**AVAILABLE RECORDS:**
+++

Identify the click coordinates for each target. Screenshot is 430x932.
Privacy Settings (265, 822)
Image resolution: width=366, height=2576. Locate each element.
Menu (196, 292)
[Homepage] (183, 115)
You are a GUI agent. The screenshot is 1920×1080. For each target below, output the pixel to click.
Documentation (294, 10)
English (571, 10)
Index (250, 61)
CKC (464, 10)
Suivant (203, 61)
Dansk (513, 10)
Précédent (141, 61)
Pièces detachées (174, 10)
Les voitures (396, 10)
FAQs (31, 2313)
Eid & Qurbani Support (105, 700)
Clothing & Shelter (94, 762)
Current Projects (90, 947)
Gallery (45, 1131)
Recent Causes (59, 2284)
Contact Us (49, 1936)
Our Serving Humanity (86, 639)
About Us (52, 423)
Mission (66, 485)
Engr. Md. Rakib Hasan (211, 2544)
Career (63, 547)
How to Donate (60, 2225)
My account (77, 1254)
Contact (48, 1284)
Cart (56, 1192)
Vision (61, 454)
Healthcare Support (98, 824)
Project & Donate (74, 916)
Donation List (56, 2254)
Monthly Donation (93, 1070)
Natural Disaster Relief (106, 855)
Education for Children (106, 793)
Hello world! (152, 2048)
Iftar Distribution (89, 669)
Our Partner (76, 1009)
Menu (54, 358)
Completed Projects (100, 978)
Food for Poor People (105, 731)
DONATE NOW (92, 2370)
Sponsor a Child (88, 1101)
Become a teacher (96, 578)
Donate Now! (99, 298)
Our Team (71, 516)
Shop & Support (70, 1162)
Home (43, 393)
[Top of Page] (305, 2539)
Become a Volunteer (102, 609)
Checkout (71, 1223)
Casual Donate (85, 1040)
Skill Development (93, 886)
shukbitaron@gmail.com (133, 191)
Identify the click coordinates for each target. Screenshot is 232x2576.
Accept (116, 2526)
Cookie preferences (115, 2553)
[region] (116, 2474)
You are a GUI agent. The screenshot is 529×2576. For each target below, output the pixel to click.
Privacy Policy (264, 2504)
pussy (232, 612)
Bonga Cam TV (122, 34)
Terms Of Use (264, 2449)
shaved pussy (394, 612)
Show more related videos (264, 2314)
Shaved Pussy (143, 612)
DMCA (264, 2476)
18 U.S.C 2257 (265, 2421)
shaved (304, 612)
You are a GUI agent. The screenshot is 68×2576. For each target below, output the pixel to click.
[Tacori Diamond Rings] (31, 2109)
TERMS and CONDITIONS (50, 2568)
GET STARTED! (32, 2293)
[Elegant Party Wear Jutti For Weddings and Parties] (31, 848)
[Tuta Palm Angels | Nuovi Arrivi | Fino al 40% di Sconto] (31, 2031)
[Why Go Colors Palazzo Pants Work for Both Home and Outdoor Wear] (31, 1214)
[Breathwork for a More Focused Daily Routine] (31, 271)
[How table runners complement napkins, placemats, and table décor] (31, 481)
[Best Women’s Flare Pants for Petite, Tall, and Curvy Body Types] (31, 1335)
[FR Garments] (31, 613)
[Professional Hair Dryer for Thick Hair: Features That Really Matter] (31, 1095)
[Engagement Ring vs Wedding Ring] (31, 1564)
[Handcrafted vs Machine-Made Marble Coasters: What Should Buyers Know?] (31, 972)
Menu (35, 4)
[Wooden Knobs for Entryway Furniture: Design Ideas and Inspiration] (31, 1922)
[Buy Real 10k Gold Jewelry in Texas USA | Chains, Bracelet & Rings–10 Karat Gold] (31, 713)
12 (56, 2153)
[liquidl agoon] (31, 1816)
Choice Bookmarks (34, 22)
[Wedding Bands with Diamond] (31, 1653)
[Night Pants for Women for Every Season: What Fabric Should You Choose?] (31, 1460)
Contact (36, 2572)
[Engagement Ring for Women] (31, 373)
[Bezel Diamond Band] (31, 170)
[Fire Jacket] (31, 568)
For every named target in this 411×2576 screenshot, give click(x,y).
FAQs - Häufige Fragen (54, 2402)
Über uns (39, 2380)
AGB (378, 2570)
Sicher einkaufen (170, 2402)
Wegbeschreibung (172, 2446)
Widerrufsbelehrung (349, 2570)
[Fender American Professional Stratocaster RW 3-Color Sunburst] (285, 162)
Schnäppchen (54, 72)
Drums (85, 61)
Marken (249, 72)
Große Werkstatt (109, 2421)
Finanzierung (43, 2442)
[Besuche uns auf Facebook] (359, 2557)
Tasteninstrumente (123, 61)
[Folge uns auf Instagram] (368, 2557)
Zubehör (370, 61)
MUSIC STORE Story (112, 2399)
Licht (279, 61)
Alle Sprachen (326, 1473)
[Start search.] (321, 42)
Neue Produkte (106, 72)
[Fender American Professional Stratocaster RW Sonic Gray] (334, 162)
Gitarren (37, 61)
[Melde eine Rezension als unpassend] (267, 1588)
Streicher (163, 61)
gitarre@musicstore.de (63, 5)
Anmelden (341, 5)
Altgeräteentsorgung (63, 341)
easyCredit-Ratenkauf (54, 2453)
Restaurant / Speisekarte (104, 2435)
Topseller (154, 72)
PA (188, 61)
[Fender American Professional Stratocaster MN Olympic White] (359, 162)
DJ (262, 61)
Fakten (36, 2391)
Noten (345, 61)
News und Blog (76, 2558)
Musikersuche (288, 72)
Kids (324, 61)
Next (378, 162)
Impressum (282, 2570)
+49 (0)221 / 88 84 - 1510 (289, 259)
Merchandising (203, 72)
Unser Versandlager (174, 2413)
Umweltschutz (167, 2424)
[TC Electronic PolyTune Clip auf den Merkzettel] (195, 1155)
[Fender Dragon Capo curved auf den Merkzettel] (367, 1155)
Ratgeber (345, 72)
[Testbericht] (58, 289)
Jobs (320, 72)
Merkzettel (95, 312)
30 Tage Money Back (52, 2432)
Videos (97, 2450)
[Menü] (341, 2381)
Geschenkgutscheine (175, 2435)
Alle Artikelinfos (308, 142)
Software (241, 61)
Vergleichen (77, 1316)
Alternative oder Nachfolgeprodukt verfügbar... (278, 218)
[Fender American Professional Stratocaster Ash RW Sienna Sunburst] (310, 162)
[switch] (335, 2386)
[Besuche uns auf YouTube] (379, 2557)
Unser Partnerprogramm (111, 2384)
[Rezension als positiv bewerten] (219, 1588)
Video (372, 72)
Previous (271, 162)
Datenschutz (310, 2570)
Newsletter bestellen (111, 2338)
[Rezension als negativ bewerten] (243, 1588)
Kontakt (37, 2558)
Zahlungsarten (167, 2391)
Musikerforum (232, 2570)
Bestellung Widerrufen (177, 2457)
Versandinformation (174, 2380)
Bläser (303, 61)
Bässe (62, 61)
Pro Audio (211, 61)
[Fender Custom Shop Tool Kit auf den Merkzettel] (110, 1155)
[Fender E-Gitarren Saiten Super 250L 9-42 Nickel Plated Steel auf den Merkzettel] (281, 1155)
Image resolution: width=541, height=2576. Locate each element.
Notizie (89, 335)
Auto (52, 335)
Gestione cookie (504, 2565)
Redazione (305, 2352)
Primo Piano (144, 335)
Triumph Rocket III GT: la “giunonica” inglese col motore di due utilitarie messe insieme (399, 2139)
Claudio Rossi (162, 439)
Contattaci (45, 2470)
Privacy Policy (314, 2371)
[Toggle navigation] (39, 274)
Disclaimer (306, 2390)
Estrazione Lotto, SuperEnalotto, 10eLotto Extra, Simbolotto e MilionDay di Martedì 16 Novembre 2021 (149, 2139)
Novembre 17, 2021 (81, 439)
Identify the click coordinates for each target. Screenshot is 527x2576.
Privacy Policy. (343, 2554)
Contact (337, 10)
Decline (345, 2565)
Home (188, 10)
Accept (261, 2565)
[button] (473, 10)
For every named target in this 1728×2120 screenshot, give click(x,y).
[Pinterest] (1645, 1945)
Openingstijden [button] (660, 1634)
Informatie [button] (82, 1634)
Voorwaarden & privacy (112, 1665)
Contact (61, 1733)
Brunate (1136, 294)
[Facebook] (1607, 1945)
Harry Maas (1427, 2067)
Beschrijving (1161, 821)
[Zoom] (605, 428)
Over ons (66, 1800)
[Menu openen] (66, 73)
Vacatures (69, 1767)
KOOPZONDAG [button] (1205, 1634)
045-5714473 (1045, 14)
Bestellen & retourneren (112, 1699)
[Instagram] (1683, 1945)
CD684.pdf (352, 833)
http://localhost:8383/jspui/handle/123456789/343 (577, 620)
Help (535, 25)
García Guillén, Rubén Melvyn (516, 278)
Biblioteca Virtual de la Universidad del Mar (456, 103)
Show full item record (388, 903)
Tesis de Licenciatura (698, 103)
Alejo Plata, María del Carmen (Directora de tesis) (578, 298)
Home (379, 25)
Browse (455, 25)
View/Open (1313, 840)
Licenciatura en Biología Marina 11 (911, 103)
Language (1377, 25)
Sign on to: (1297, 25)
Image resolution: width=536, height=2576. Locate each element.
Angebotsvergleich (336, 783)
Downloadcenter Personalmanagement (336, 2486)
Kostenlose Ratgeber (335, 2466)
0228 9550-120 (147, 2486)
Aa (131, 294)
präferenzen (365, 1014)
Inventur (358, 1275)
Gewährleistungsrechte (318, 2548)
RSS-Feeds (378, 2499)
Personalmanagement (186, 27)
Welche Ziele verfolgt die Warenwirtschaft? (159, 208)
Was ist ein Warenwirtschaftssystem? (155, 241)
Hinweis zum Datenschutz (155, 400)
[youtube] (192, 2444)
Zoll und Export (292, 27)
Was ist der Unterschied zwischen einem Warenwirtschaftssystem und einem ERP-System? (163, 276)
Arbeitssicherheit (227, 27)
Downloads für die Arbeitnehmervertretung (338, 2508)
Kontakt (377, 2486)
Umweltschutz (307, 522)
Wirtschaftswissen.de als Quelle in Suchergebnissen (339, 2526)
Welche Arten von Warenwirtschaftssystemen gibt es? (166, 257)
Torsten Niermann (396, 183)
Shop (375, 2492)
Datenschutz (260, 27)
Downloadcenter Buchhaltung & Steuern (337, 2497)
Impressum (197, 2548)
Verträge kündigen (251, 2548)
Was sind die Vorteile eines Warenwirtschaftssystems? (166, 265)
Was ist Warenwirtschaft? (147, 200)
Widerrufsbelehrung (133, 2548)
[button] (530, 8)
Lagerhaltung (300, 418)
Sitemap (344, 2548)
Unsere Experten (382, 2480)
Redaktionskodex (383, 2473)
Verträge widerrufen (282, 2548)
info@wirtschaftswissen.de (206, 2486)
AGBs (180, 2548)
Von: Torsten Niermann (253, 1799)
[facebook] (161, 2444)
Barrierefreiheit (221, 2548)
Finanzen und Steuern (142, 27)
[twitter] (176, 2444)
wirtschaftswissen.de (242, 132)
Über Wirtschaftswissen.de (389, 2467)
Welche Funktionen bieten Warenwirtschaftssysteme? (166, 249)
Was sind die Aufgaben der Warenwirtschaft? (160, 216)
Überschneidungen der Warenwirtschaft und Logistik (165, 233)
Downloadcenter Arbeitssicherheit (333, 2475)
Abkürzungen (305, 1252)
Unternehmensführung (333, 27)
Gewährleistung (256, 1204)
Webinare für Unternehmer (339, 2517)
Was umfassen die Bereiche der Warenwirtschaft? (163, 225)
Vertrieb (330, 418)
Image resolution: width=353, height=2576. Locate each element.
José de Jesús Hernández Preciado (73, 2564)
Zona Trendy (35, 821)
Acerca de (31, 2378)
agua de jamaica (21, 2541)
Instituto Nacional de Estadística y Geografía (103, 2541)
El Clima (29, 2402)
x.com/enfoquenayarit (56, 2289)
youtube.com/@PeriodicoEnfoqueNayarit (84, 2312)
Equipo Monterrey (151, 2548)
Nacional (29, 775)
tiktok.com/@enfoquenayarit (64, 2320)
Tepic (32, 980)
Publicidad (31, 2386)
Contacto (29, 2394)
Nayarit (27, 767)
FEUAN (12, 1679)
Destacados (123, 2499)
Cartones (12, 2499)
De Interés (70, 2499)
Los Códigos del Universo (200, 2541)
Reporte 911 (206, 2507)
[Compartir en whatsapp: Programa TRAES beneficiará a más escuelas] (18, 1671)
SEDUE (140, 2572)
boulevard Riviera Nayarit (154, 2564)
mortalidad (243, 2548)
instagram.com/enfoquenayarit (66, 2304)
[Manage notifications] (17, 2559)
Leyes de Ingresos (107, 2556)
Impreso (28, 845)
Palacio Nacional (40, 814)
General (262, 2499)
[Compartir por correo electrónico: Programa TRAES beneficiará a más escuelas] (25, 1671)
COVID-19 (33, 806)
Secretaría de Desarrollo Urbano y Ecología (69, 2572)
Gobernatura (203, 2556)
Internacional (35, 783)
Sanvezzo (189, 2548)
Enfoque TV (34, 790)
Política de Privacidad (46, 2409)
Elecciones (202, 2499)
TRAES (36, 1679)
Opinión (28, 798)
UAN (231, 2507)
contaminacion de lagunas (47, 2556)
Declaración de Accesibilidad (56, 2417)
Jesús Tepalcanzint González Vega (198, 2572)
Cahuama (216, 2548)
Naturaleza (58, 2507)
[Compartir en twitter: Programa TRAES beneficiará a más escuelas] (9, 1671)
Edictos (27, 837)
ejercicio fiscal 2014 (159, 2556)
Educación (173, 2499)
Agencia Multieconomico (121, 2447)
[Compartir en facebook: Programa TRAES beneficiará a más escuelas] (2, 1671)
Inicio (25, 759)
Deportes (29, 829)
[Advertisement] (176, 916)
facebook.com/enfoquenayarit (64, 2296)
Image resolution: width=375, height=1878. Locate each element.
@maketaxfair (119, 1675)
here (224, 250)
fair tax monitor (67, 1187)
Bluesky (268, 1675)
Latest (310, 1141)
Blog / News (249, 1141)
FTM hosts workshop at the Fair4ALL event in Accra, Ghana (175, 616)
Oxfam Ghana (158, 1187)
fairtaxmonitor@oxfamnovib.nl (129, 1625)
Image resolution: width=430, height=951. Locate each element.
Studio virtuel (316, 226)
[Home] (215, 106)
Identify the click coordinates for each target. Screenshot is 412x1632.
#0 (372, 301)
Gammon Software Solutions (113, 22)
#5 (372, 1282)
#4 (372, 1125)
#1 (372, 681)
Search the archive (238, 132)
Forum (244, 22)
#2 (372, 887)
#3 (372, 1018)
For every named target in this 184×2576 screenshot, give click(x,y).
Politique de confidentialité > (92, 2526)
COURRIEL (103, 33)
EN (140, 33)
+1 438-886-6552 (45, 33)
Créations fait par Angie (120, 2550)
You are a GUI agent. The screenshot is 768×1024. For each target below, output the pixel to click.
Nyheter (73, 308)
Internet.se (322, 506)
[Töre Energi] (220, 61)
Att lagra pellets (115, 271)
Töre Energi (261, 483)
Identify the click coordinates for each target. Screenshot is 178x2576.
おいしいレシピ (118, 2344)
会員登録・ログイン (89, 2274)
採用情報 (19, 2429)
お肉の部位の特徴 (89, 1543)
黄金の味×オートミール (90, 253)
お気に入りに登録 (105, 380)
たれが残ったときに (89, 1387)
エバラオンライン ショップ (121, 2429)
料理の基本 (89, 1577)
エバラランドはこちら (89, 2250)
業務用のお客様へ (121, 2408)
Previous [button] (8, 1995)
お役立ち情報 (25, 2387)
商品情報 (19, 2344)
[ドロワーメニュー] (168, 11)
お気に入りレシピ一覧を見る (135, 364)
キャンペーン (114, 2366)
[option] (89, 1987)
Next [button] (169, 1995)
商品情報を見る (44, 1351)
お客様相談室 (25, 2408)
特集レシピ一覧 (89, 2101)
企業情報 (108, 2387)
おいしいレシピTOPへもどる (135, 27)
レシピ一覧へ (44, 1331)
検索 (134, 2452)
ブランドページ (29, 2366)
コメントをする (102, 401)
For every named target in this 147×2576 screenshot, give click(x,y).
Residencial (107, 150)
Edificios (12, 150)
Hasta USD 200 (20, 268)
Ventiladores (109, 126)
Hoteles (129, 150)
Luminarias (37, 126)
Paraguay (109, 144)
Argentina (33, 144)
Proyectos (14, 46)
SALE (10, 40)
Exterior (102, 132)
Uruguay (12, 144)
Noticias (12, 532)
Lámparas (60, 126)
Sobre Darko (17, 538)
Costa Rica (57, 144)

+++

**WHAT YOU ARE ASKED TO DO:** Check the entries above line by line and return each one containing the word "Ghana".

**OUTPUT:**
FTM hosts workshop at the Fair4ALL event in Accra, Ghana (175, 616)
Oxfam Ghana (158, 1187)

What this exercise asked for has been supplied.